Scenario 1: Limited access to the Public Queries folder
This scenario illustrates how different groups with the Public Folder Administrator privilege manage sections of the Public Queries folder.
In this scenario, diverse groups within an organization access a common HCL Compass user database. Although they all have access to the data, each group has specific queries and charts that it wants to share amongst its members, while being protected from other groups modifying these workspace items. At the same time, each group wants to see the workspace items in the folders of the other groups.
The Security Administrator performs the following steps:
- Creates Compass groups that correspond to the organizational groups and assigns users accordingly.
- Grants Read-Only permission to the Everyone group on the Public Queries folder.
- Creates a folder for each group under the Public Queries folder.
- Grants Read-Write permission to each group on their corresponding folder.
Result: Members of each group can use their group folder as a shared folder, where each group member has permission to modify its contents. All users have Read-Only access to all other group folders.
Scenario 1a: Limited cross-group visibility
In this alternate workflow, a group wants a private folder to store workspace items that no other group can see.
The Security Administrator performs the following additional steps:
- Creates a subfolder within the group folder, for example, Private.
- Grants No-Access permission to the Everyone group on the Private folder.
- Grants Read-Write permission to the owning group on the Private folder.
Result: The Security Administrator or any member of the owning group can create the Private folder in Step 1, but only the Security Administrator can set workspace folder permissions on this folder.

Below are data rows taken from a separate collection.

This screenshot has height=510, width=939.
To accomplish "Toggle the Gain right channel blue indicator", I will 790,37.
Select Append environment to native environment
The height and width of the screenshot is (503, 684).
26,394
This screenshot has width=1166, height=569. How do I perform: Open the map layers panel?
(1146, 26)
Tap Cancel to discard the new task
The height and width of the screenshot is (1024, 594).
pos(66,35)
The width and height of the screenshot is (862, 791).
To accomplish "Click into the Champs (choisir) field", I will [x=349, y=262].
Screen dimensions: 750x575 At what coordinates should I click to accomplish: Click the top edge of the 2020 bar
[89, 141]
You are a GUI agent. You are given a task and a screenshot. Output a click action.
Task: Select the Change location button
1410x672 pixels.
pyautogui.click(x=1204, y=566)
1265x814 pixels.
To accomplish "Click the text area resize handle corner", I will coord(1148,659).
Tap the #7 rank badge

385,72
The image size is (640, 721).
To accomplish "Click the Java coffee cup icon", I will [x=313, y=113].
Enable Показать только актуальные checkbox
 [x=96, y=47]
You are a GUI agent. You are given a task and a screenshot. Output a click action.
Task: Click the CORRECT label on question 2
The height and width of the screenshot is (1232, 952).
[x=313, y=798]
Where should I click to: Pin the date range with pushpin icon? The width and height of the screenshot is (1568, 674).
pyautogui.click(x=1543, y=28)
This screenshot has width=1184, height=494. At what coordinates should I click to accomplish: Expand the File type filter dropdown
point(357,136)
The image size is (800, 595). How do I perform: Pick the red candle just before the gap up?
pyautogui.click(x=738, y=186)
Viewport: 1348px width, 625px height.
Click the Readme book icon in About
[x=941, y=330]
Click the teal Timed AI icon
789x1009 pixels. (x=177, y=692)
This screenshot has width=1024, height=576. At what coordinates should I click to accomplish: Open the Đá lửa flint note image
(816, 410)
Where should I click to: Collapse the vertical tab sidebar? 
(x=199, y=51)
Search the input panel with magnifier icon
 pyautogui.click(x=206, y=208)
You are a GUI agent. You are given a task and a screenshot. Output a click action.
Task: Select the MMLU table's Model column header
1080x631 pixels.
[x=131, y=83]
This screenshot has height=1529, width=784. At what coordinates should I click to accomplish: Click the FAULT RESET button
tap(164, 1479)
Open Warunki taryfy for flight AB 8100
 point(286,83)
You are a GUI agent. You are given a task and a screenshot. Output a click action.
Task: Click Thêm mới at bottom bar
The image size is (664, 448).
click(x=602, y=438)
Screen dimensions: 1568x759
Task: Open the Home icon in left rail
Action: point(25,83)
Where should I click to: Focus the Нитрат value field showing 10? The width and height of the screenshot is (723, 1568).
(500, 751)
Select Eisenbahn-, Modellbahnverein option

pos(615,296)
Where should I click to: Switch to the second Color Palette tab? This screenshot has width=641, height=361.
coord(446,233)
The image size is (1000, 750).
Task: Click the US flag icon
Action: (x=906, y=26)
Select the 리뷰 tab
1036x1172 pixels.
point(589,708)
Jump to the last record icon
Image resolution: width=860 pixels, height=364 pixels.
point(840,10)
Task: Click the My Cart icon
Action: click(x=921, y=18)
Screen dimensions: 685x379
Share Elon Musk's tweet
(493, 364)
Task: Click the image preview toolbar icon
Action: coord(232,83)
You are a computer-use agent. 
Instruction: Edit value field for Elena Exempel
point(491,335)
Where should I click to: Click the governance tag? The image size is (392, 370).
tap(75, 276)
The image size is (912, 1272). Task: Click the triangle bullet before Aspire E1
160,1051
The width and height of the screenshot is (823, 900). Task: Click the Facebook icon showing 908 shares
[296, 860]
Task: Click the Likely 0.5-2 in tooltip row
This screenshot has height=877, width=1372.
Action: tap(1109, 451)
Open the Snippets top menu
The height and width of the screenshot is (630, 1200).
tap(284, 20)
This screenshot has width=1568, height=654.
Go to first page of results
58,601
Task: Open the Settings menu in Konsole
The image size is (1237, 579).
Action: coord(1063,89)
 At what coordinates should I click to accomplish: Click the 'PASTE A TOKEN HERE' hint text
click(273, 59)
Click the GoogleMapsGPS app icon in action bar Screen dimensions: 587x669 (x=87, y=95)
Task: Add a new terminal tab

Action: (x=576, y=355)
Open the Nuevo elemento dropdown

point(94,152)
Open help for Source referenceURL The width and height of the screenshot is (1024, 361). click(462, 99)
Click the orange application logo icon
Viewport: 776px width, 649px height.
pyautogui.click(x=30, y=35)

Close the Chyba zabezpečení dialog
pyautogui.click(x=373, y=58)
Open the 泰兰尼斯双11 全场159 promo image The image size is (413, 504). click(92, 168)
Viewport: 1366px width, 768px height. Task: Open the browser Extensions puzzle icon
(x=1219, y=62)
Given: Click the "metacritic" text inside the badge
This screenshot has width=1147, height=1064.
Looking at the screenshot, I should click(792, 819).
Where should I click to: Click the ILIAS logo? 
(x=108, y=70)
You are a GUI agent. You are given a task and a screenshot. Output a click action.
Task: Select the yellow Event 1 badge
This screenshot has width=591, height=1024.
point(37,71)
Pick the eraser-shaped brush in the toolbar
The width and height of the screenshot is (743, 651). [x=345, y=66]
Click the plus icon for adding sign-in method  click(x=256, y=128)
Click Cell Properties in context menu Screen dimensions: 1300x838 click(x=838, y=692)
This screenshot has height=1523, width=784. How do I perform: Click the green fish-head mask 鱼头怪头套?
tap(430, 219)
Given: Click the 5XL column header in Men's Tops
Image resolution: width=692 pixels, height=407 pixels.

Scenario 1b: Limited visibility
In this alternate workflow, a group is only given access to part of the contents of the Public Queries folder. This may be desired to control access to sensitive data, or to simplify the interface by reducing the scope of user visibility.
This scenario would likely incorporate the alternate workflow described in Scenario 1a to limit cross-group visibility. In addition, the Security Administrator restricts access to non-group folders within the Public Queries folder by performing the following additional steps:
- Grants No-Access permission to the Everyone group on the appropriate non-group folders.
- Grants Read-Only permission to select groups on the appropriate non-group folders.
This scenario would likely involve creating additional Compass groups to manage the visibility of the non-group folders, because the appropriate policies would likely cut across group boundaries. For example, all group managers may have Read-Write access to certain folders that non-managers do not.
Scenario 1c: Hiding the visibility of other group folders
In this alternate workflow, the Security Administrator hides the existence of other group folders within the Public Queries folder so that users only see the folders that correspond to the groups of which they are a member.
The Security Administrator performs the following additional steps:
- In the primary workflow in Scenario 1, grants Read-Limited permission, instead of Read-Only permission, to the Everyone group on the Public Queries folder.
Result: Because each group is granted Read-Write permission on their group folder, members only see their group folder inside the Public Queries folder. This step also removes the visibility of workspace items in the root of the Public Queries folder for all users.